Entries provided below:
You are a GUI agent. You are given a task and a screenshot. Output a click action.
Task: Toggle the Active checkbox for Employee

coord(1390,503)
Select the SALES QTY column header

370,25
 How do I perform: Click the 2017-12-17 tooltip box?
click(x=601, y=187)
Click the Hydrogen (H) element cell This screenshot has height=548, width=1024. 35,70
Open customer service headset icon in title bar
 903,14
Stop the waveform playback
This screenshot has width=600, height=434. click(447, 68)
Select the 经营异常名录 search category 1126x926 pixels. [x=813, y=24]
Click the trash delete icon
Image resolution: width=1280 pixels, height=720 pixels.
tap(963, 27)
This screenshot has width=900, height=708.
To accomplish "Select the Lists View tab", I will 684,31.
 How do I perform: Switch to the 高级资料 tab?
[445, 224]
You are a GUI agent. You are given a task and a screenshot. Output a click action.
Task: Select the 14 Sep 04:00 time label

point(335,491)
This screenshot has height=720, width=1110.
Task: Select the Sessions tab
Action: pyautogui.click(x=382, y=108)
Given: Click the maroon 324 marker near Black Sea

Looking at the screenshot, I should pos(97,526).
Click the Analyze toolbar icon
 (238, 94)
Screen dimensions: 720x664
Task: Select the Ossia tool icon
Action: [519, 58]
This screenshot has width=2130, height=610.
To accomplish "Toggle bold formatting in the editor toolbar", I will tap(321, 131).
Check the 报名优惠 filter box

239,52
End of Entries provided.
### [The task]
Retype the records in their entirety, matching each one exactly.

### [Answer to this task]
You are a GUI agent. You are given a task and a screenshot. Output a click action.
Task: Toggle the Active checkbox for Employee

coord(1390,503)
Select the SALES QTY column header

370,25
 How do I perform: Click the 2017-12-17 tooltip box?
click(x=601, y=187)
Click the Hydrogen (H) element cell This screenshot has height=548, width=1024. 35,70
Open customer service headset icon in title bar
 903,14
Stop the waveform playback
This screenshot has width=600, height=434. click(447, 68)
Select the 经营异常名录 search category 1126x926 pixels. [x=813, y=24]
Click the trash delete icon
Image resolution: width=1280 pixels, height=720 pixels.
tap(963, 27)
This screenshot has width=900, height=708.
To accomplish "Select the Lists View tab", I will 684,31.
 How do I perform: Switch to the 高级资料 tab?
[445, 224]
You are a GUI agent. You are given a task and a screenshot. Output a click action.
Task: Select the 14 Sep 04:00 time label

point(335,491)
This screenshot has height=720, width=1110.
Task: Select the Sessions tab
Action: pyautogui.click(x=382, y=108)
Given: Click the maroon 324 marker near Black Sea

Looking at the screenshot, I should pos(97,526).
Click the Analyze toolbar icon
 (238, 94)
Screen dimensions: 720x664
Task: Select the Ossia tool icon
Action: [519, 58]
This screenshot has width=2130, height=610.
To accomplish "Toggle bold formatting in the editor toolbar", I will tap(321, 131).
Check the 报名优惠 filter box

239,52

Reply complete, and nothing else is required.